I am managing three concurrent projects, and they all share the same pool of developers and designers. I constantly face resource conflicts where everyone is "over-allocated" on paper. What are the best techniques for resource leveling without pushing out all my deadlines? Are there specific software features or negotiation tactics that help when every project is considered a "top priority" by the business?
3 answers
Resource leveling in a matrix environment is all about "Critical Chain Project Management" (CCPM). Instead of managing individual tasks, manage the "buffers" and the availability of your most constrained resources (your "bottlenecks"). You need to have a honest conversation with the sponsors to rank the projects. If everything is a priority, nothing is. Once ranked, use "Resource Smoothing" if you have flexible deadlines, or "Resource Leveling" if your dates are fixed but you can add more people. I find that visual heatmaps in tools like MS Project or Smartsheet are the best way to prove to management that a team is over-capacity.
Do you find that "Resource Smoothing" is generally more acceptable to stakeholders than "Resource Leveling," since it doesn't change the project finish date?
Communication is key. Have a weekly 15-minute "Sync" with the other PMs to discuss resource overlaps before they become fires. It's much easier to solve a conflict two weeks out.
Great advice, Ryan. Proactive communication between PMs can solve 80% of allocation issues without ever needing to escalate to higher management or formal leveling processes.

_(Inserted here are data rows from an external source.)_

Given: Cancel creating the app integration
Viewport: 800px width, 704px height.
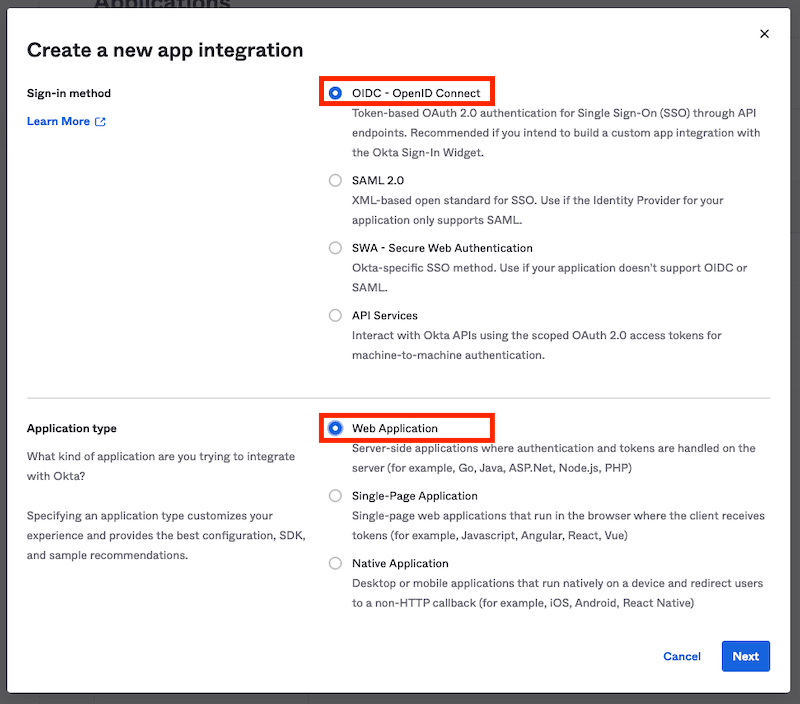Looking at the screenshot, I should [682, 657].
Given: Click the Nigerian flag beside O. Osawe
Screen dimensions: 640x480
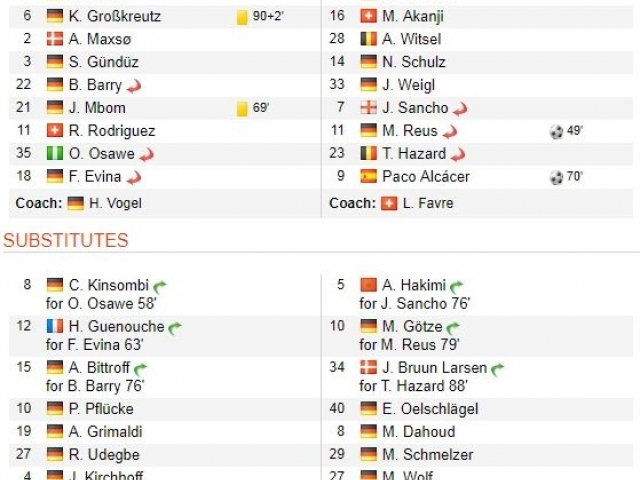Looking at the screenshot, I should [55, 153].
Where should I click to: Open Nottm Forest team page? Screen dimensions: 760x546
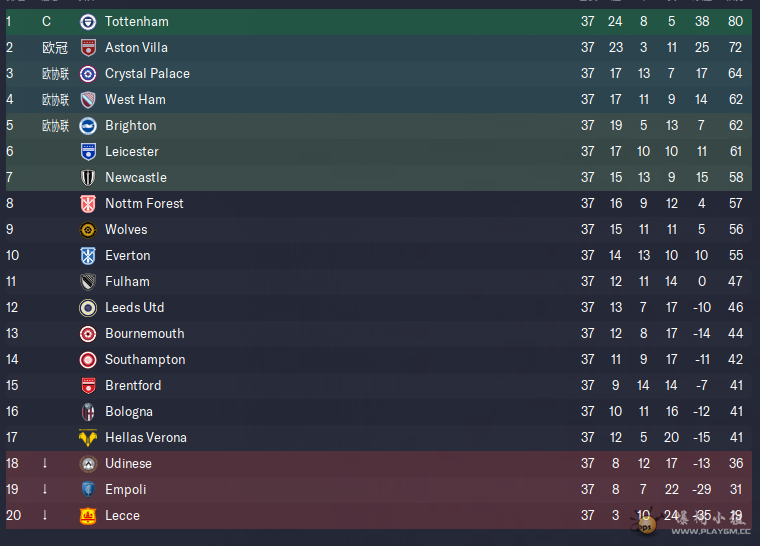click(x=144, y=203)
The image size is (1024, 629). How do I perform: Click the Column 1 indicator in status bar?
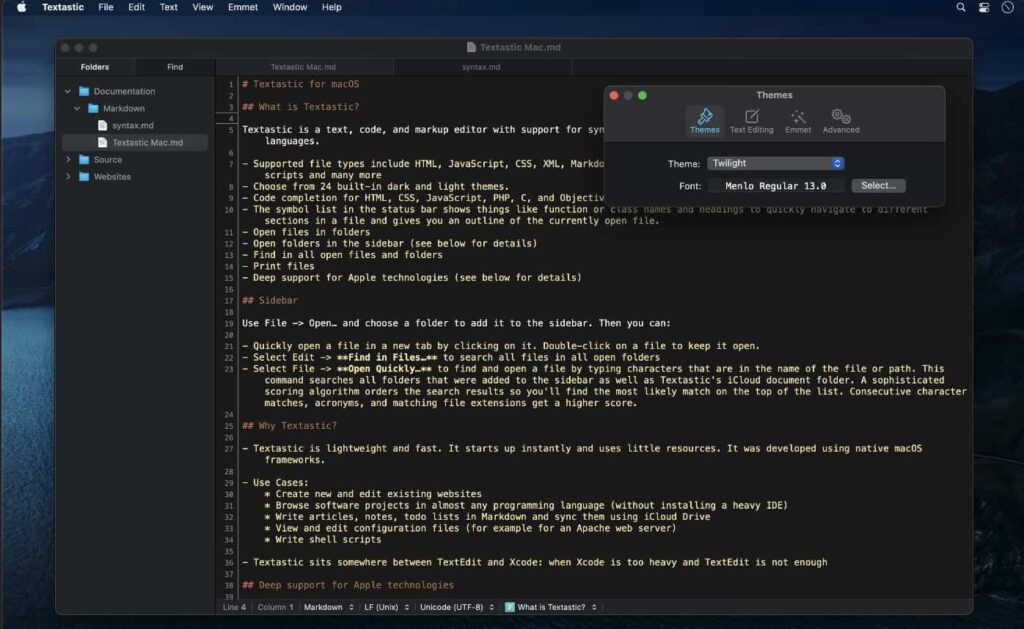click(275, 606)
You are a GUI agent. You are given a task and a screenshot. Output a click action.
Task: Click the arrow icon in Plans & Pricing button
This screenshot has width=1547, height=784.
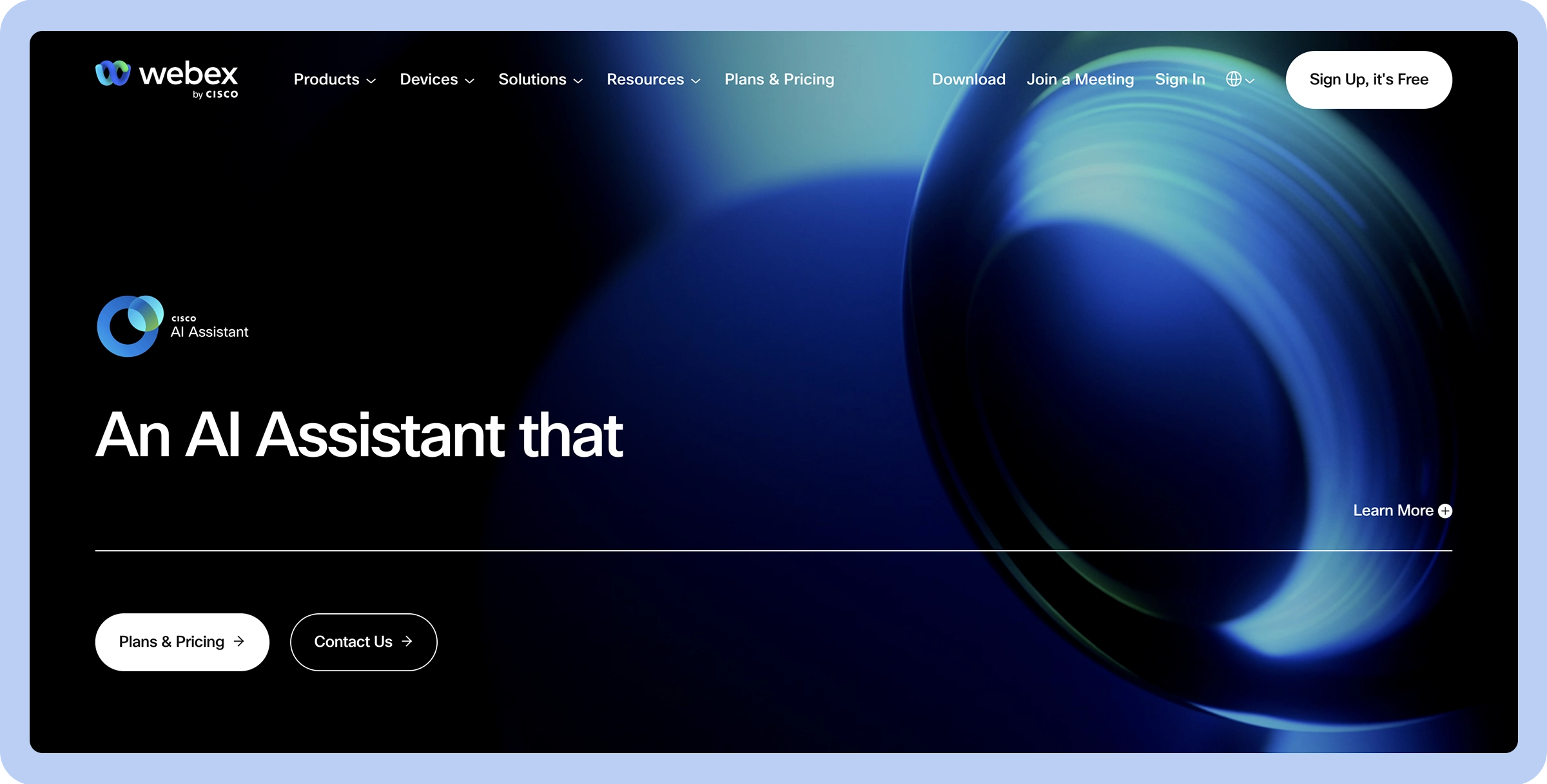pos(239,642)
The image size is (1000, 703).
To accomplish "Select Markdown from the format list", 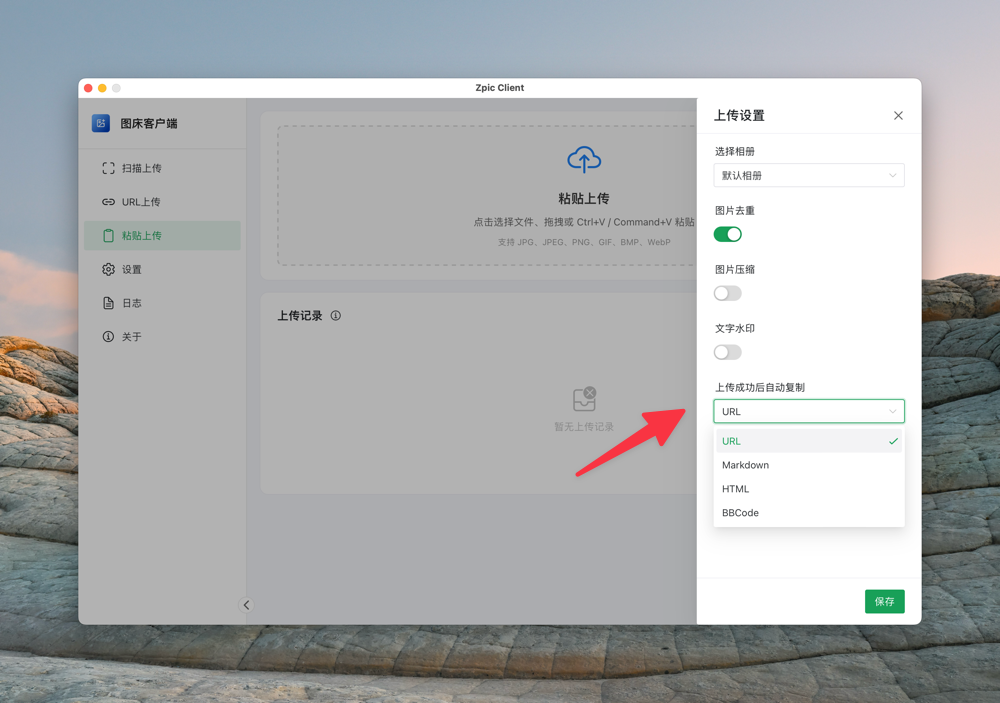I will point(746,465).
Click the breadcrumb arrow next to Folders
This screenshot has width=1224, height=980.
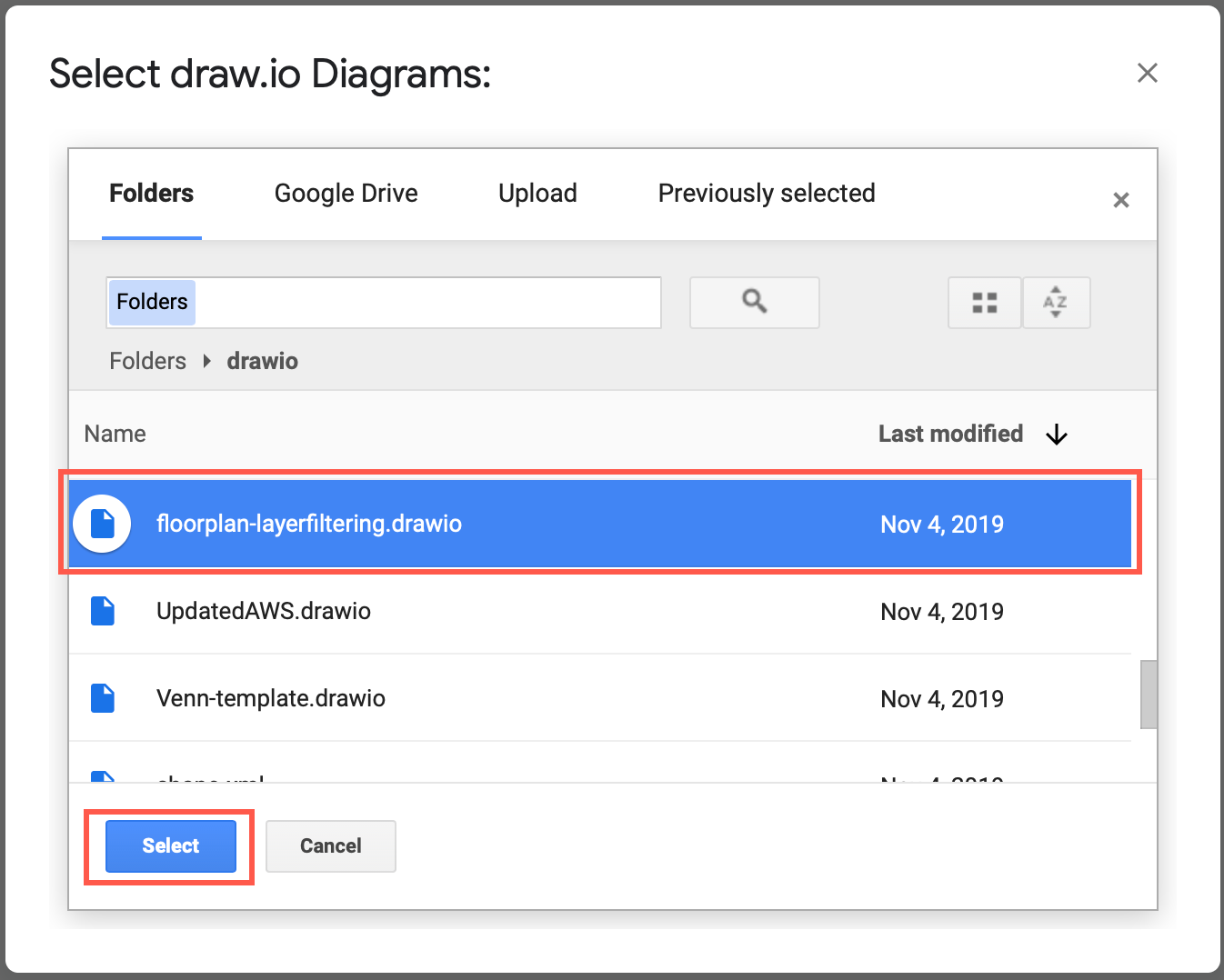206,360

Patrick, yes, stakeholders much prefer smoothing because the end date stays the same. However, smoothing only works if you have "float" or "slack" in your schedule. If your project is on the Critical Path with zero slack, you have no choice but to use Leveling, which will inevitably push the date. The key is to show both options to the stakeholders and let them decide: do they want the project later, or are they willing to pay for more resources to keep the date?